Figure 1

Figure 1 Generation and depiction of inducible Mxd3 transgenic zebrafish lines, gMXs and hMXs. (A) Schematic drawing of the DNA construct used to produce gMX (Tg(-2.5β-Act:Tet^on-2A-ZsGreen-mxd3-2A-mCherry) transgenic zebrafish. (B) Quantification of mxd3 expression using (qRT-PCR) analysis. gMX1-3 treated with doxycycline (+Dox) and without (−Dox) represent three discrete transgenic lines. Control: wild type (WT)+Dox and WT−Dox. (C) Globally inducible Mxd3 expression in gMX2 at 6 days post fertilization (dpf). Transgenic larvae were treated with 25 μg/mL Dox from 24 to 6 dpf.

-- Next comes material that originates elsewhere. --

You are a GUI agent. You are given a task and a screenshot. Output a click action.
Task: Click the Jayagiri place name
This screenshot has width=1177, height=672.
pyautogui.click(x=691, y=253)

Scale bar: 100 μm. (D) Schematic drawing of the plasmid construct used to produce hMX(Tg(-2.8fabp10a:Tet^on-2A-ZsGreen-mxd3-2A-mCherry)) transgenic zebrafish. (E) Quantification of mxd3 expression using (qRT-PCR) analysis. hMX1-4 treated with doxycycline (+Dox) and without (−Dox) represent four discrete transgenic lines. Control: WT+Dox and WT−Dox. (F) Liver-specific inducible Mxd3 expression in the hMX3 at 7 dpf. Transgenic larvae were treated with 25 μg/mL Dox from 2 to 7 dpf. Scale bar: 100 μm.